Using Floating-Point Numbers to Represent Geographic Coordinates

Summary

Using 32-bit floats, also known as float32, float (in C-like languages), or more precisely IEEE 754 binary32 format, your worst-case precision is approximately 1.7 meters when represented using the a normal latitude/longitude coordinate system. Using 64-bit floating point format (float64/double/binary64), worst-case precision is approximately 3.16 nanometers (or 3.16×10^(-9) meters). For context, one measures the size of transistors on processors on this scale.

Calculation

We’re going to assume you’re using some geographic coordinate system where longitude ranges from -180° (East side of the anti-meridian, i.e. going West from the meridian) to 180° (West side of anti-meridian), and latitude ranges from -90° (south pole) to 90° (north pole). This applies to for example WGS 84, what people normally think of as “coordinates on earth” (it’s used in GPS and most mass-market positioning systems).
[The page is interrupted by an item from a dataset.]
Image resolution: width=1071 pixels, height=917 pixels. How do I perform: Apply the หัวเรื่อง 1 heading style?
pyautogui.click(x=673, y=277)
The earth is almost exactly 40000 km in diameter, so on the equator, one degree of longitude is 4000/360=100/9 km (or approximately 111,111 m).

In a nutshell, the IEEE 754 binary floating point representation represents numbers in “scientific notation” with a sign bit, a base that is a power of two, and a significand between 1 (inclusive) and 2 (exclusive). So a number like 2.125 is represented as +2^(1)×1.0625. (For 32-bit floats, the exponent is encoded with 8 bits, with an offset of 127 (so you store p+127 in straight unsigned binary, in this case you’d store 0b10000000); the sign bit takes 1 bit, and the significand gets the rest, 23 bits (you encode the stuff after 1. as an unsigned binary number, in this case 2^(-4)×1=.0625, so this part becomes 0b0001 followed by 19 zeros). This in binary would therefore be 0b01000000000010000000000000000000). There are some special cases including a signed zero (if everything is zero but the sign, then this is a zero with sign indicated by the sign bit), infinity (exponent of all 1s, zero significand, and a sign), NaNs (exponent of all 1s, non-zero significand), as well as subnormal numbers (zero exponent but non-zero singificand).

Floating point precision therefore gets worse as the exponent gets larger: the significand gives exactly 23 bits of precision (or about log10(2^23)=23×log10(2)=6.92 decimal digits), and the only thing that makes precision worse is using larger powers.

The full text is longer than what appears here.